▶ **Goal of the exercise**:
Write out the listing from the line with "加盟代理 (369, 2494)" to the line with "mag elle aime (72, 34)", both lines included, exactly and nothing beyond. Leave pictures out.
=-=-=-=-=
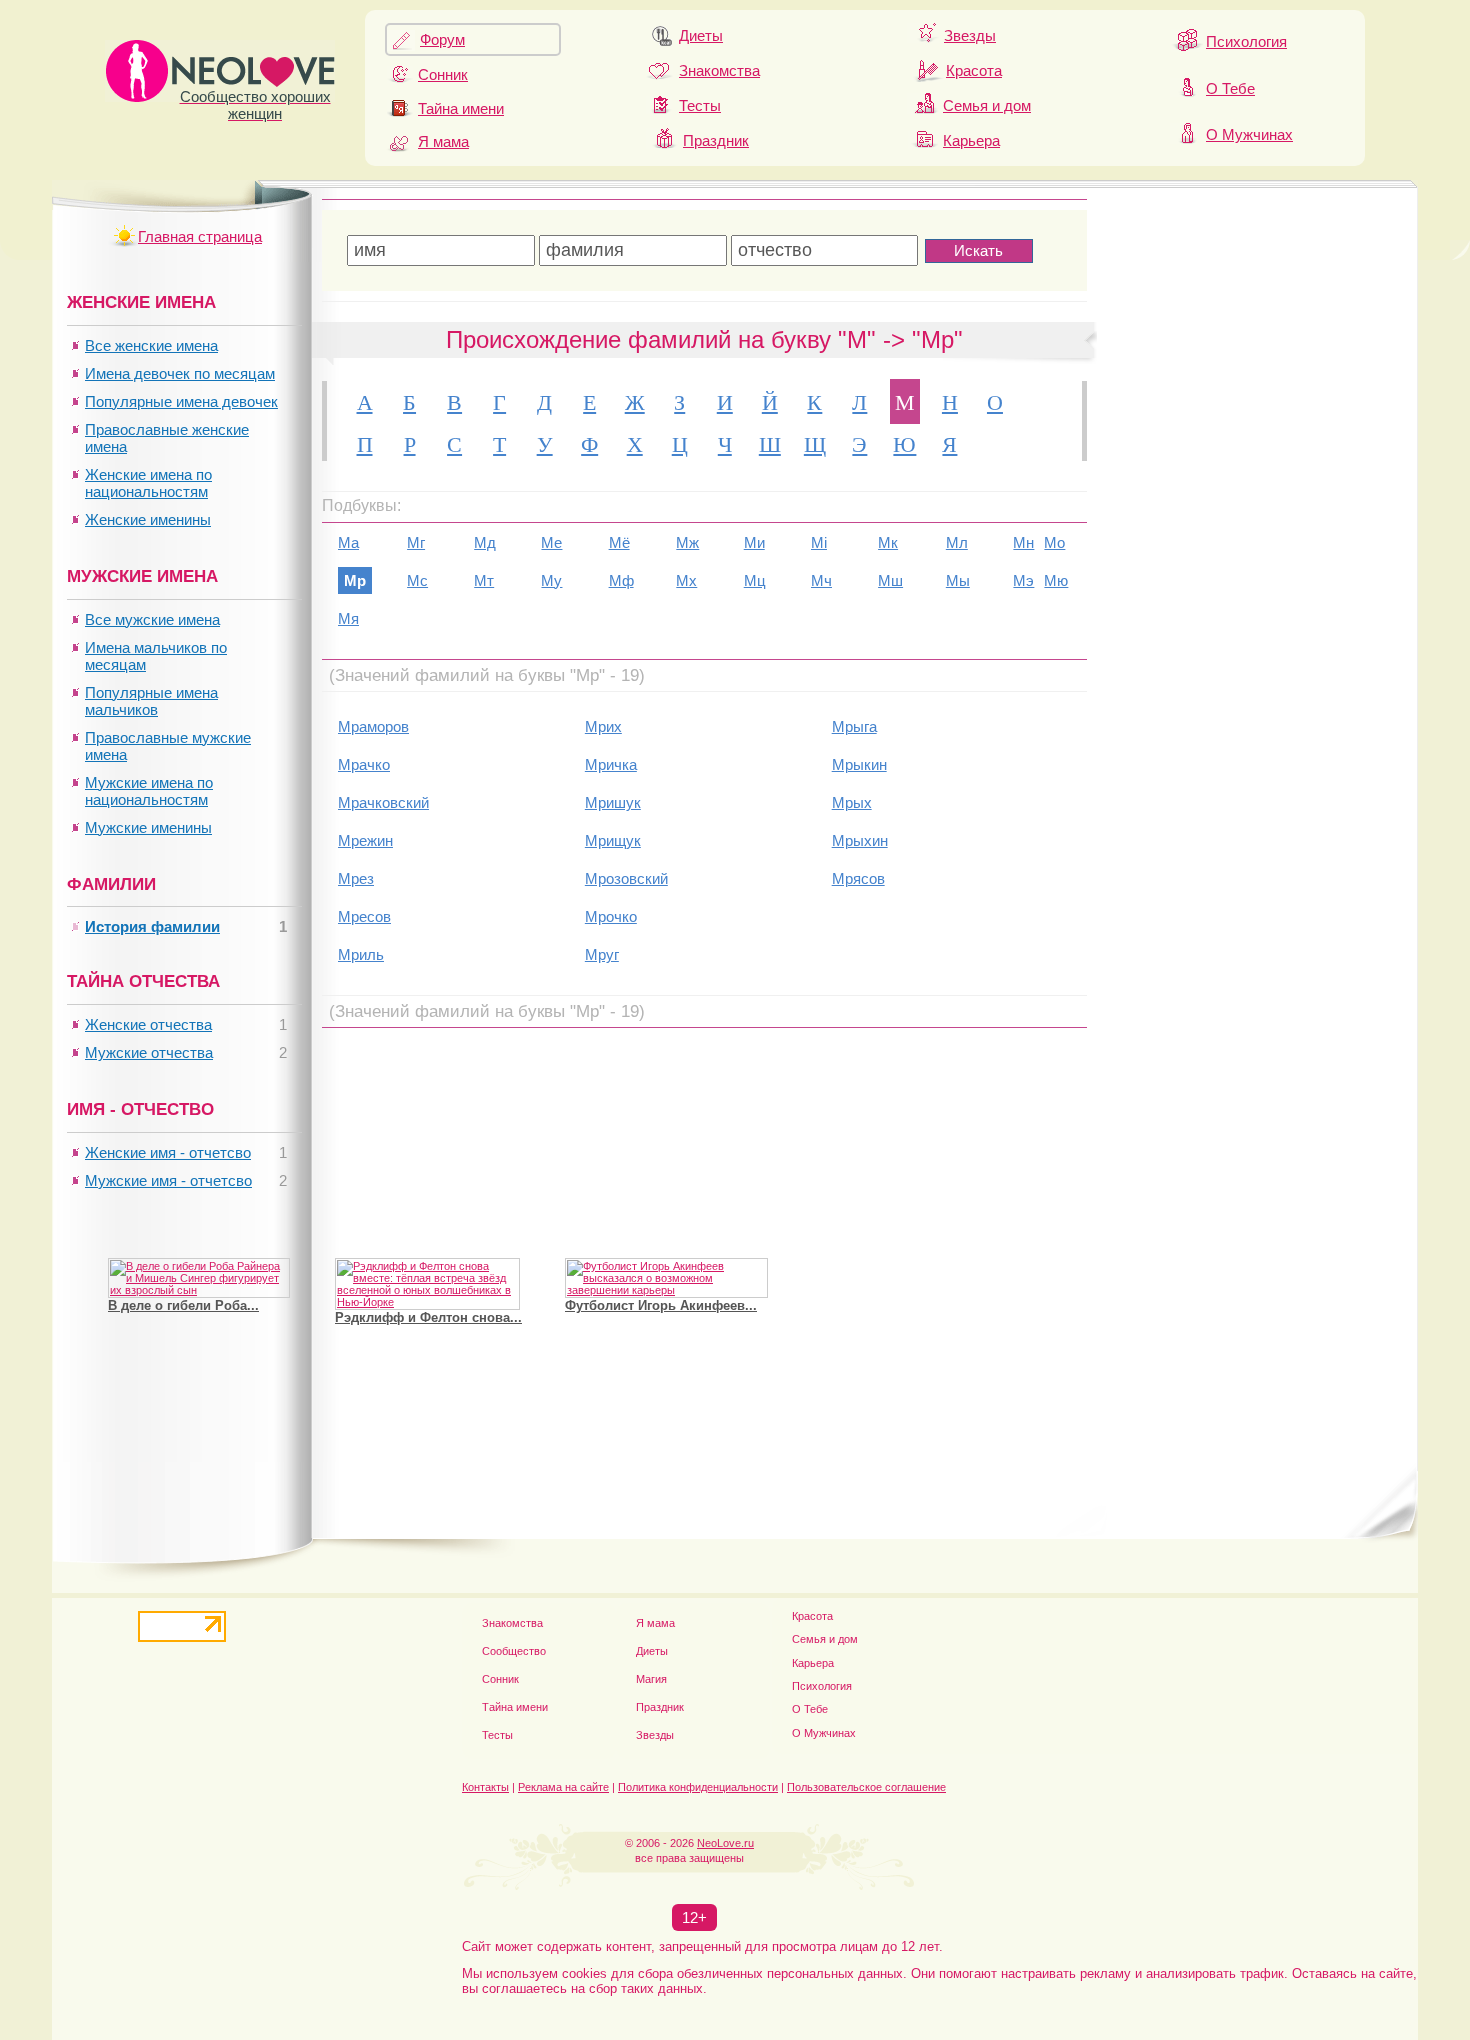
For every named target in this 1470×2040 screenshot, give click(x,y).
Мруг (602, 954)
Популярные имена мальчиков (151, 701)
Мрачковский (383, 802)
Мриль (361, 954)
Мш (890, 580)
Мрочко (611, 916)
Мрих (603, 726)
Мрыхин (860, 840)
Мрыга (854, 726)
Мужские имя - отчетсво (168, 1180)
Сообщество (514, 1651)
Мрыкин (859, 764)
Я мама (443, 141)
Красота (974, 70)
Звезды (970, 35)
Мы (958, 580)
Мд (485, 542)
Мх (686, 580)
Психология (1246, 41)
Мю (1056, 580)
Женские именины (148, 519)
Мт (484, 580)
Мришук (613, 802)
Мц (755, 580)
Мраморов (373, 726)
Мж (687, 542)
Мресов (364, 916)
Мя (348, 618)
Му (551, 580)
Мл (957, 542)
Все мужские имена (152, 619)
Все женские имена (151, 345)
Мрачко (364, 764)
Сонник (443, 74)
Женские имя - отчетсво (168, 1152)
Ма (348, 542)
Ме (551, 542)
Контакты (485, 1787)
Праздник (716, 140)
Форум (442, 39)
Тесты (700, 105)
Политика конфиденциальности (698, 1787)
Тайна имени (461, 108)
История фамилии (152, 926)
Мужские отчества (149, 1052)
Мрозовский (626, 878)
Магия (651, 1679)
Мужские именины (148, 827)
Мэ (1023, 580)
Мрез (356, 878)
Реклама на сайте (563, 1787)
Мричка (611, 764)
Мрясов (858, 878)
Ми (754, 542)
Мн (1023, 542)
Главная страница (200, 236)
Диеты (701, 35)
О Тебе (1230, 88)
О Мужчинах (1249, 134)
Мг (416, 542)
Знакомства (719, 70)
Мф (621, 580)
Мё (619, 542)
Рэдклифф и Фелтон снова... (428, 1317)
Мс (417, 580)
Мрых (852, 802)
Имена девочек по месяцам (180, 373)
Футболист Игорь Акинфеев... (661, 1305)
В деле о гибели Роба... (183, 1305)
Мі (819, 542)
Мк (888, 542)
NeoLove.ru (725, 1843)
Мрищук (613, 840)
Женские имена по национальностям (148, 483)
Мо (1054, 542)
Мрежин (365, 840)
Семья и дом (987, 105)
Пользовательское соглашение (866, 1787)
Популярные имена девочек (181, 401)
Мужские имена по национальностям (149, 791)
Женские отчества (148, 1024)
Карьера (971, 140)
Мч (821, 580)
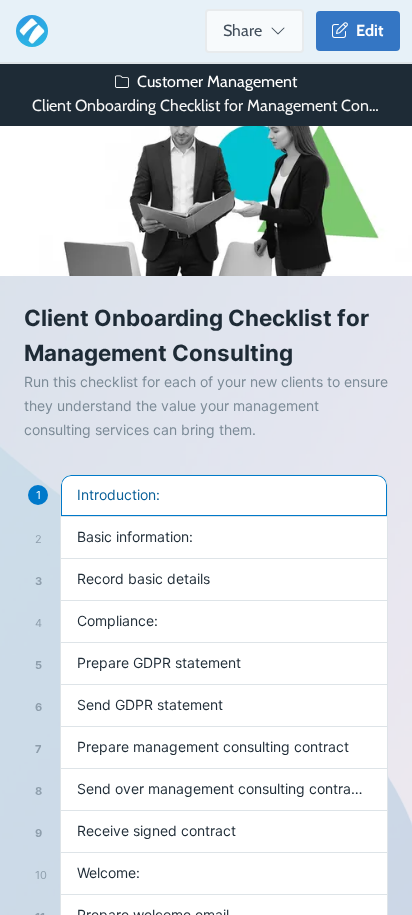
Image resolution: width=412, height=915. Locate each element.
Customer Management (217, 81)
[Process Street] (28, 31)
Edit (366, 30)
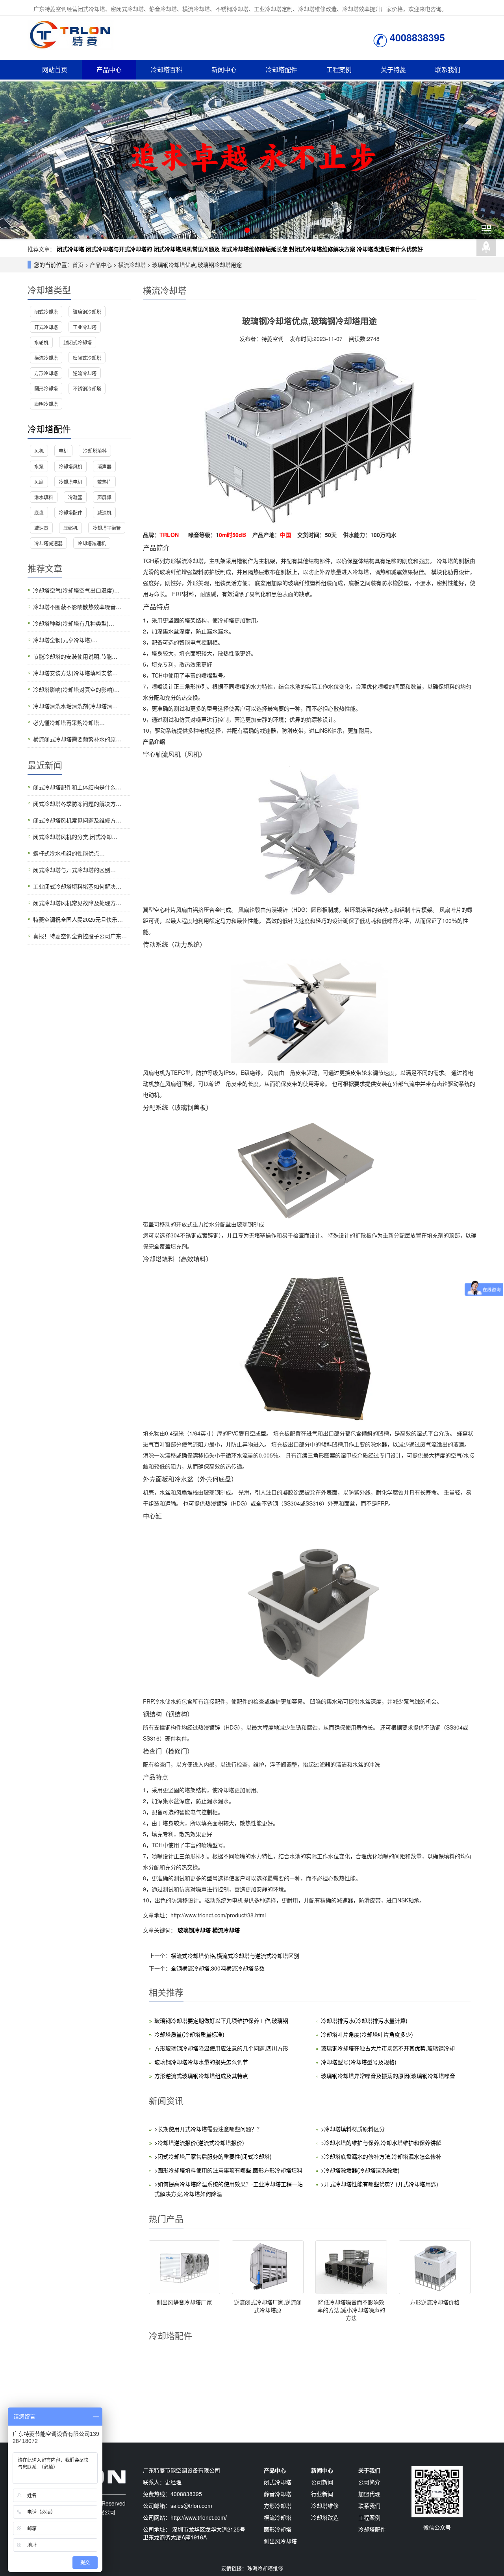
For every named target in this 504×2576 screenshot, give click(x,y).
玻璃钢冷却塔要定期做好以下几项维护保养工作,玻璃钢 (221, 2020)
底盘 (39, 512)
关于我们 (369, 2470)
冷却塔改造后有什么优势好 (390, 249)
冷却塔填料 (95, 450)
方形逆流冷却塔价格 (435, 2302)
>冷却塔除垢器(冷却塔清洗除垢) (360, 2170)
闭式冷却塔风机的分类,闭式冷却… (75, 837)
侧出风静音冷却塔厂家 (184, 2302)
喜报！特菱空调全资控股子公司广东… (80, 936)
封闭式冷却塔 (77, 342)
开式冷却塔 (46, 327)
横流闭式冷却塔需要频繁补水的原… (77, 739)
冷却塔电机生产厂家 (184, 2419)
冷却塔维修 (325, 2505)
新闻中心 (224, 69)
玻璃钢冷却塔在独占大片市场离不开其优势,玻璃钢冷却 (388, 2048)
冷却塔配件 (281, 69)
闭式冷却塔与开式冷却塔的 (119, 249)
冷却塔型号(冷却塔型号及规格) (359, 2062)
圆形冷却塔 (46, 388)
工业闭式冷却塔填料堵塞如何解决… (77, 886)
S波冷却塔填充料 (268, 2419)
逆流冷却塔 (84, 373)
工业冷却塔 (84, 327)
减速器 (41, 527)
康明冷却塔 (46, 403)
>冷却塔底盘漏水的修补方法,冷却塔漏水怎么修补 (381, 2156)
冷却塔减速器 (48, 543)
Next (493, 160)
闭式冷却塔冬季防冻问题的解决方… (77, 803)
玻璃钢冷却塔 (195, 1930)
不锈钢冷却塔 (87, 388)
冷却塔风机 (434, 2419)
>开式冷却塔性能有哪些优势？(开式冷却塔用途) (379, 2184)
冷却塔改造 (325, 2517)
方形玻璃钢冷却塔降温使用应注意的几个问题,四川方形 (221, 2048)
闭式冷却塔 (70, 249)
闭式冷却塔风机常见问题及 (187, 249)
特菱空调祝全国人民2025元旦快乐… (78, 919)
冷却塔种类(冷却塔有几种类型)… (73, 623)
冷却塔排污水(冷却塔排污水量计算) (364, 2020)
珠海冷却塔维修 (265, 2568)
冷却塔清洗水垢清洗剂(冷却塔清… (75, 706)
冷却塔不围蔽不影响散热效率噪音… (77, 607)
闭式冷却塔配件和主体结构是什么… (77, 787)
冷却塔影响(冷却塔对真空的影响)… (76, 689)
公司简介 (369, 2482)
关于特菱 (393, 69)
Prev (10, 160)
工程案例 (339, 69)
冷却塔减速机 (92, 543)
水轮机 (41, 342)
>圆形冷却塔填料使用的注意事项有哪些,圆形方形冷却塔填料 (228, 2170)
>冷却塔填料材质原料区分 (353, 2129)
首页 (77, 265)
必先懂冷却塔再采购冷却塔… (69, 722)
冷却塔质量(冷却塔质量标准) (189, 2034)
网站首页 (54, 69)
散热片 (104, 481)
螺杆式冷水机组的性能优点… (69, 853)
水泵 (39, 466)
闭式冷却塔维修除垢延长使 (254, 249)
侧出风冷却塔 (280, 2541)
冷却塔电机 (70, 481)
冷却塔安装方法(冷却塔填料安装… (75, 673)
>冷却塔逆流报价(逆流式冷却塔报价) (199, 2142)
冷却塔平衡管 (107, 527)
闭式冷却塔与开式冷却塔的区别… (74, 870)
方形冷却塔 (46, 373)
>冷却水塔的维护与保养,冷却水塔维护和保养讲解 (381, 2142)
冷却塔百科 (166, 69)
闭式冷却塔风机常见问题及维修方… (77, 820)
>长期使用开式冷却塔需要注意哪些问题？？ (208, 2129)
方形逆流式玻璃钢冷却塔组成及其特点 (201, 2076)
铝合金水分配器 (351, 2419)
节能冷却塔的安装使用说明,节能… (75, 656)
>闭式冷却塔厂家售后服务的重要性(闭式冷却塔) (213, 2156)
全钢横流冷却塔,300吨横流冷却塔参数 (218, 1968)
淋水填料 (43, 497)
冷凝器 (75, 497)
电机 (63, 450)
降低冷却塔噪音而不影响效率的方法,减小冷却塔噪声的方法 (351, 2310)
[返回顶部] (486, 247)
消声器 (104, 466)
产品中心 (109, 69)
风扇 (39, 481)
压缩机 (70, 527)
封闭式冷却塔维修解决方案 (322, 249)
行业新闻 (322, 2494)
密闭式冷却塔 (87, 357)
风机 (39, 450)
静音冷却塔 (277, 2494)
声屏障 (104, 497)
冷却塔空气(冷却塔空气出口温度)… (76, 590)
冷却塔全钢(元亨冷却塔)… (65, 640)
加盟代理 (369, 2494)
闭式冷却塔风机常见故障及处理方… (77, 903)
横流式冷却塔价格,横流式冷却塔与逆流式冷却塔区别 (235, 1955)
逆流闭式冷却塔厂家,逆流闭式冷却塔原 (268, 2306)
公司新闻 (322, 2482)
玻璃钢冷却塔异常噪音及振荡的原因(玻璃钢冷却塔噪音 (388, 2076)
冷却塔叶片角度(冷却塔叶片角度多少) (367, 2034)
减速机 (104, 512)
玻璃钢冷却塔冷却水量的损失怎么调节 (201, 2062)
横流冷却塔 (132, 265)
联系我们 (447, 69)
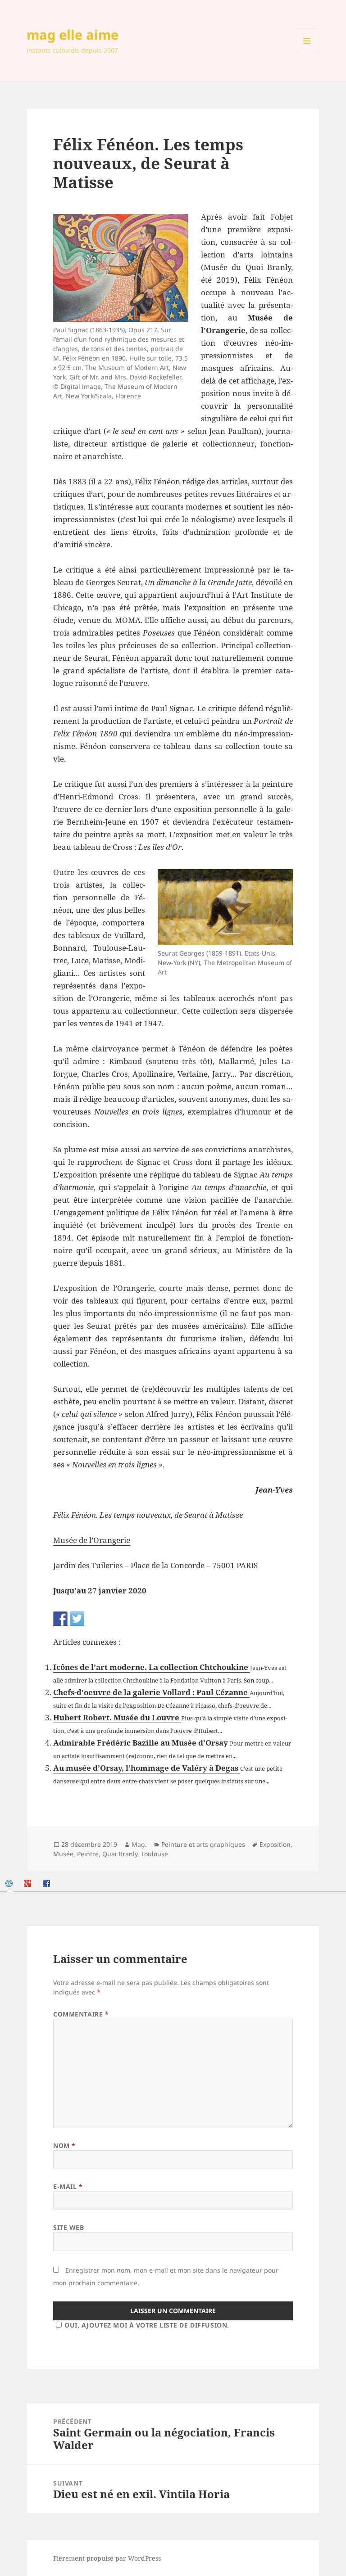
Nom (64, 2145)
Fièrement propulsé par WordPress (107, 2558)
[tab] (9, 1883)
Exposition (275, 1844)
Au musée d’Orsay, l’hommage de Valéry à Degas (146, 1768)
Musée (63, 1854)
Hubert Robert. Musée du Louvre (117, 1717)
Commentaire (81, 2014)
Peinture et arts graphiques (203, 1844)
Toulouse (154, 1854)
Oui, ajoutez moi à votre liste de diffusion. (146, 2325)
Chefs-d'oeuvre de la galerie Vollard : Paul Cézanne (151, 1692)
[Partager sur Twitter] (77, 1618)
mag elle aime (72, 34)
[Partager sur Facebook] (60, 1618)
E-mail (67, 2186)
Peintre (88, 1854)
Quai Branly (119, 1854)
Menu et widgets (307, 53)
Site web (68, 2227)
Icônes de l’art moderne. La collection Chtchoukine (151, 1667)
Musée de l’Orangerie (91, 1540)
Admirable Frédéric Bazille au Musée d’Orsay (141, 1742)
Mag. (139, 1844)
=-=-=-=-=
▶ **Result for this exercise**:
加盟代理 (369, 2494)
闭式冷却塔风机常见故障及处理方… (77, 903)
横流式冷却塔价格,横流式冷却塔与逆流式冷却塔区别 (235, 1955)
逆流闭式冷却塔厂家,逆流闭式冷却塔原 (268, 2306)
公司新闻 (322, 2482)
玻璃钢冷却塔异常噪音及振荡的原因(玻璃钢冷却塔噪音 (388, 2076)
冷却塔叶片角度(冷却塔叶片角度多少) (367, 2034)
减速机 (104, 512)
玻璃钢冷却塔冷却水量的损失怎么调节 (201, 2062)
横流冷却塔 (132, 265)
联系我们 (447, 69)
Nom (64, 2145)
Fièrement propulsé par WordPress (107, 2558)
[tab] (9, 1883)
Exposition (275, 1844)
Au musée d’Orsay, l’hommage de Valéry à Degas (146, 1768)
Musée (63, 1854)
Hubert Robert. Musée du Louvre (117, 1717)
Commentaire (81, 2014)
Peinture et arts graphiques (203, 1844)
Toulouse (154, 1854)
Oui, ajoutez moi à votre liste de diffusion. (146, 2325)
Chefs-d'oeuvre de la galerie Vollard : Paul Cézanne (151, 1692)
[Partager sur Twitter] (77, 1618)
mag elle aime (72, 34)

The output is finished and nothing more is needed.